▼

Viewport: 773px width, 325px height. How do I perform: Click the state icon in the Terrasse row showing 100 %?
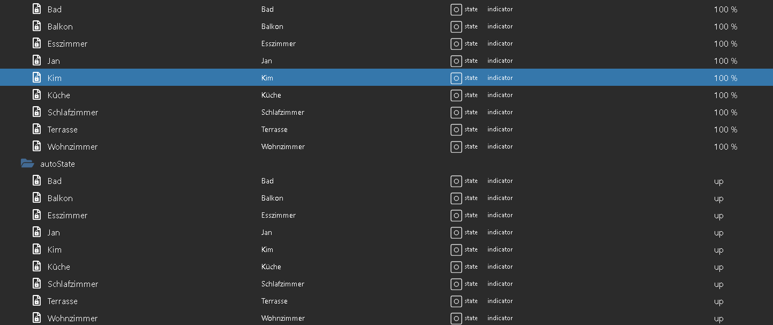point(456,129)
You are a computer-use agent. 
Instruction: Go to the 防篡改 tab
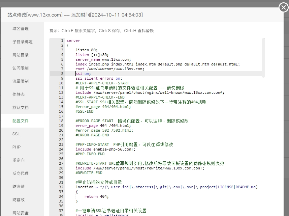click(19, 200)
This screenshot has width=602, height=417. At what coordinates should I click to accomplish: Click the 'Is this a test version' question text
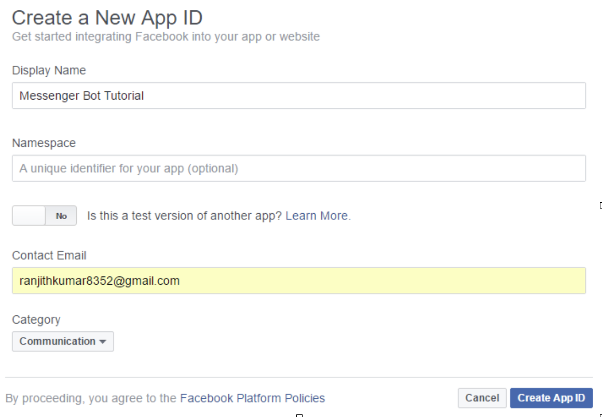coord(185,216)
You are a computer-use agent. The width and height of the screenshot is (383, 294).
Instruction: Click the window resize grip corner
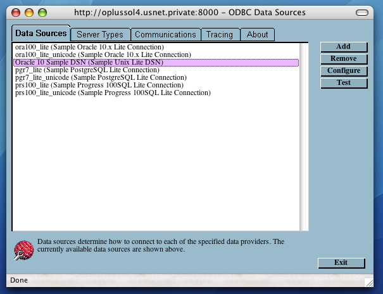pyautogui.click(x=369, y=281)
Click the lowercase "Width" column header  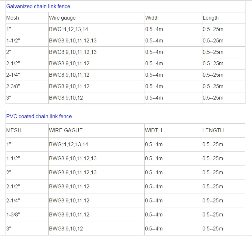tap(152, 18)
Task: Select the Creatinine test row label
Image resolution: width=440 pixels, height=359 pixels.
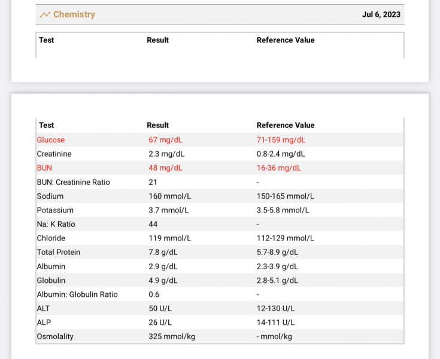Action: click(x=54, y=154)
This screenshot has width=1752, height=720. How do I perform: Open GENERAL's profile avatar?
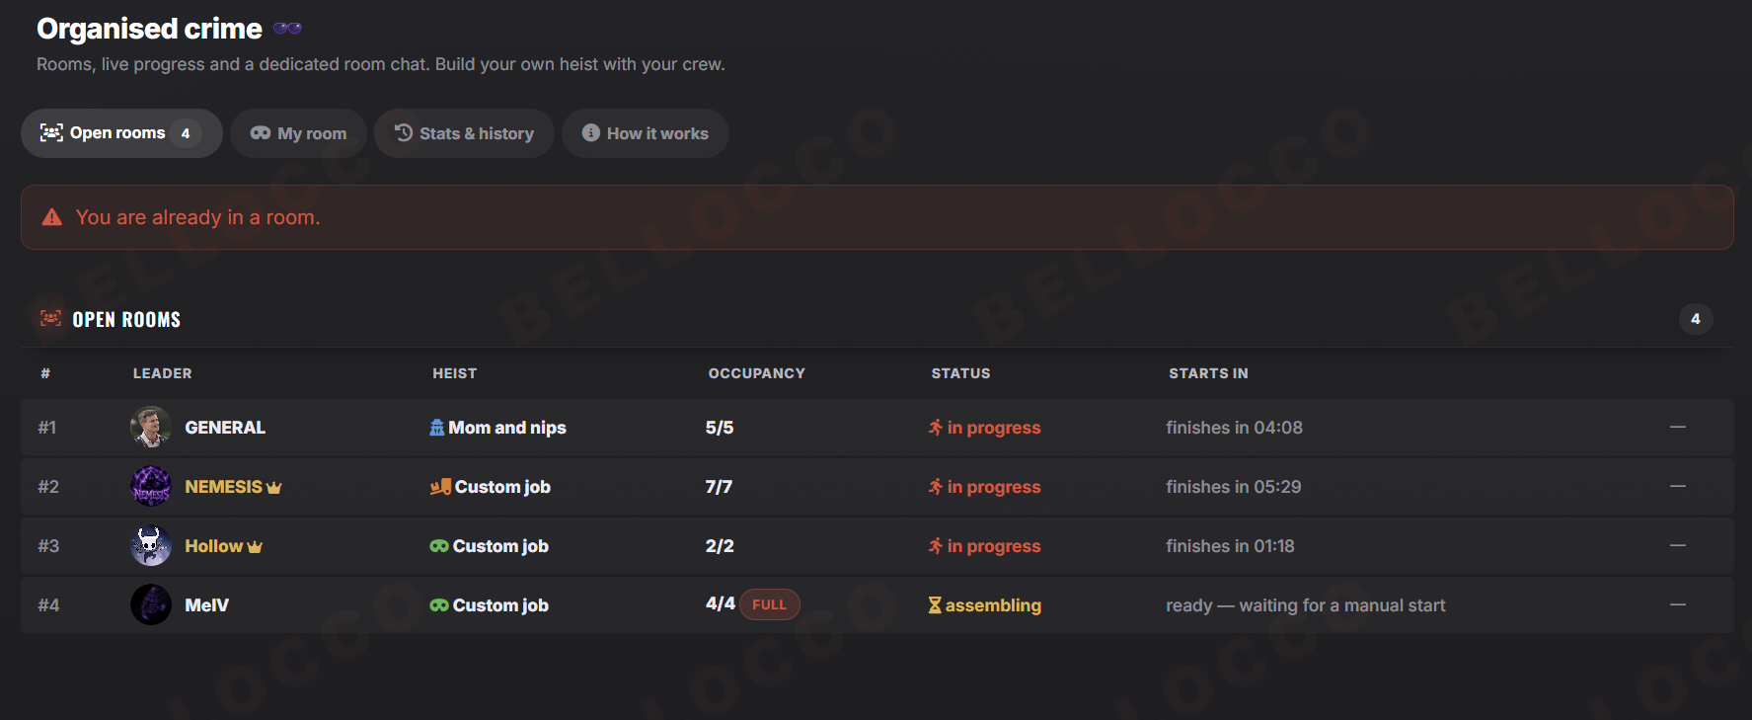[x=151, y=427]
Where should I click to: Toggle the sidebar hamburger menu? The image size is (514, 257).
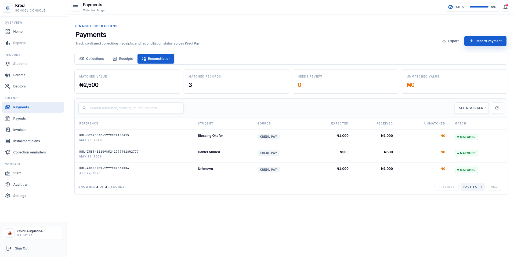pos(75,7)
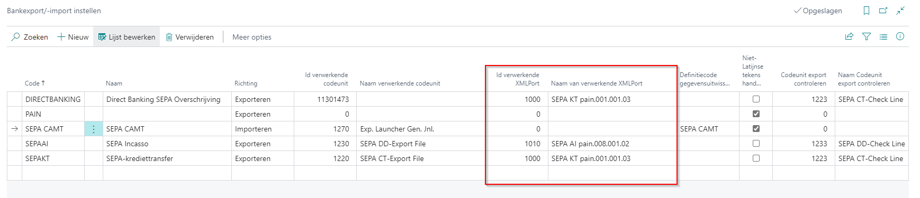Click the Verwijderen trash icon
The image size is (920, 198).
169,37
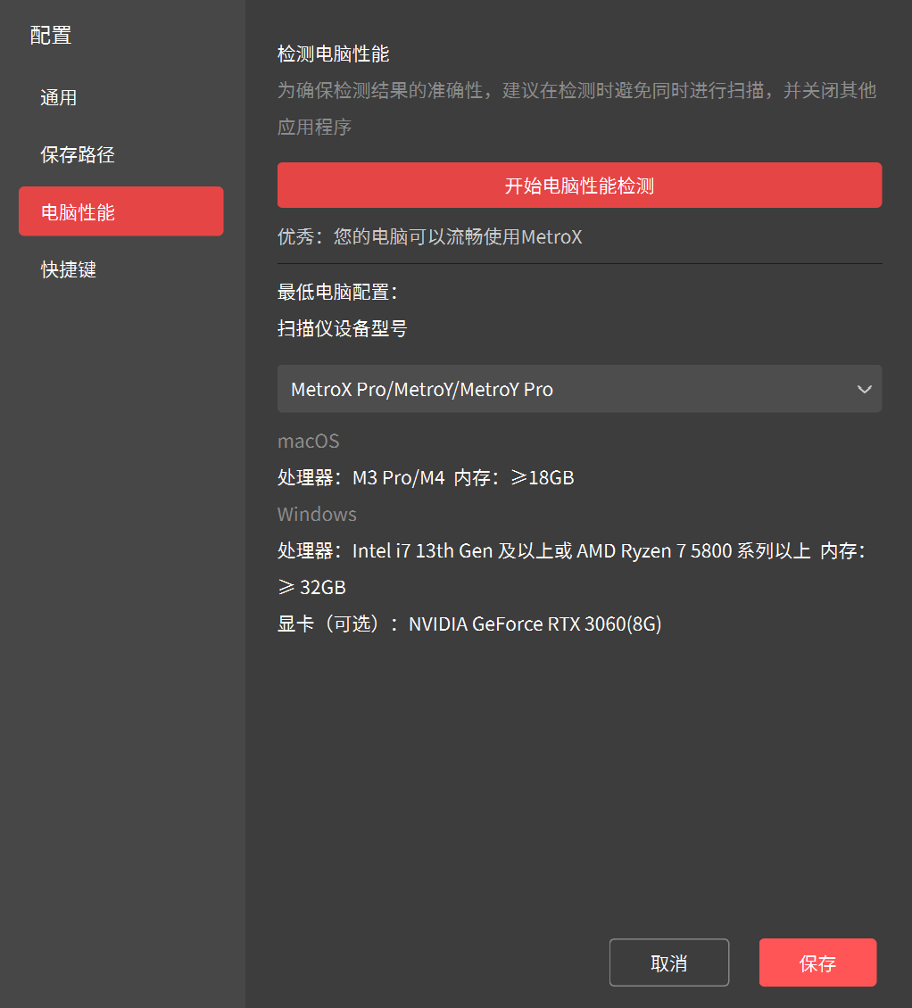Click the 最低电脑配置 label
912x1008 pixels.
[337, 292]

▲
▼

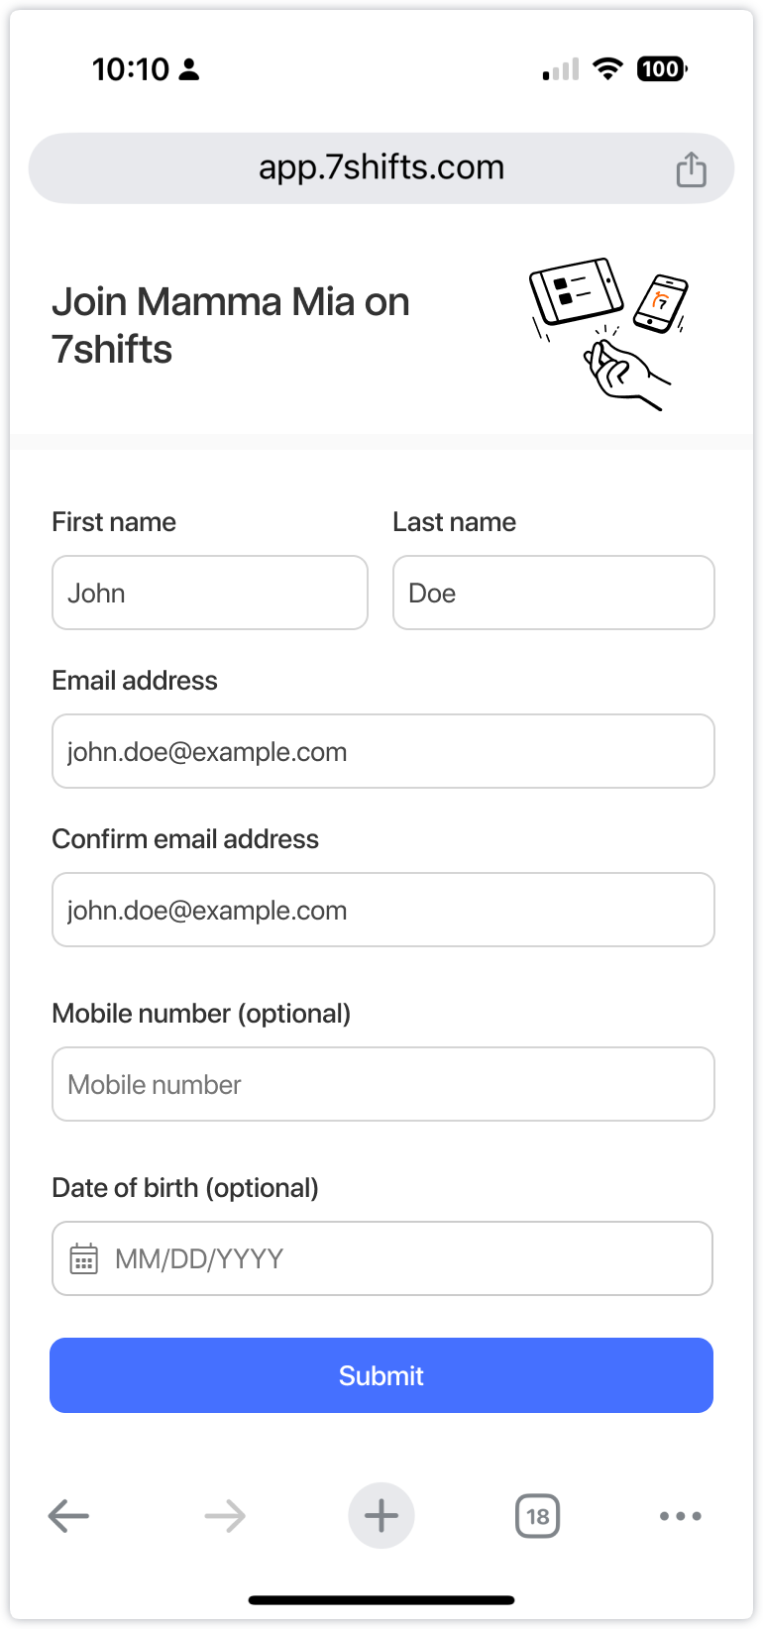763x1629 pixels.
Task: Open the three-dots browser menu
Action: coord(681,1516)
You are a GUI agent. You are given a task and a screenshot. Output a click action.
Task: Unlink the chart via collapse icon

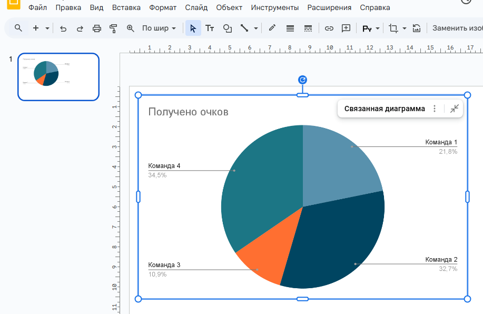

▲
▼

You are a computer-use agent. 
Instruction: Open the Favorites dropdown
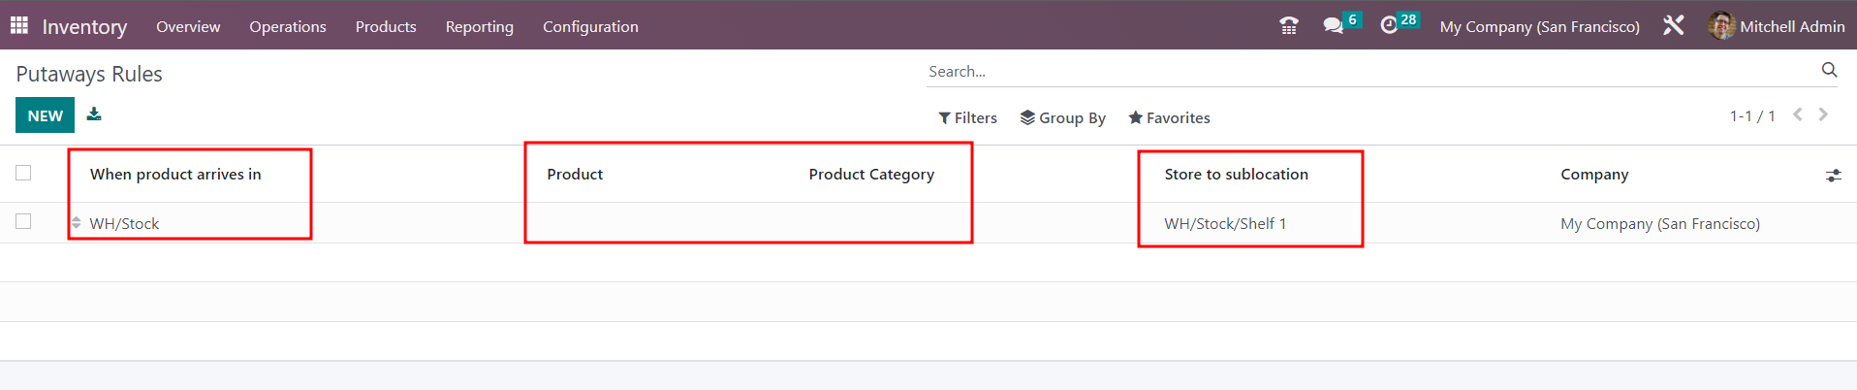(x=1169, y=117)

▲

- [TASK DESCRIPTION] Everything in the material above from the line that has "You are a GUI" through the line that has "Task: Unlink the chart via collapse icon" must be duplicated exactly, with no other lines given.

- [RESPONSE TO THE TASK]
You are a GUI agent. You are given a task and a screenshot. Output a click action.
Task: Unlink the chart via collapse icon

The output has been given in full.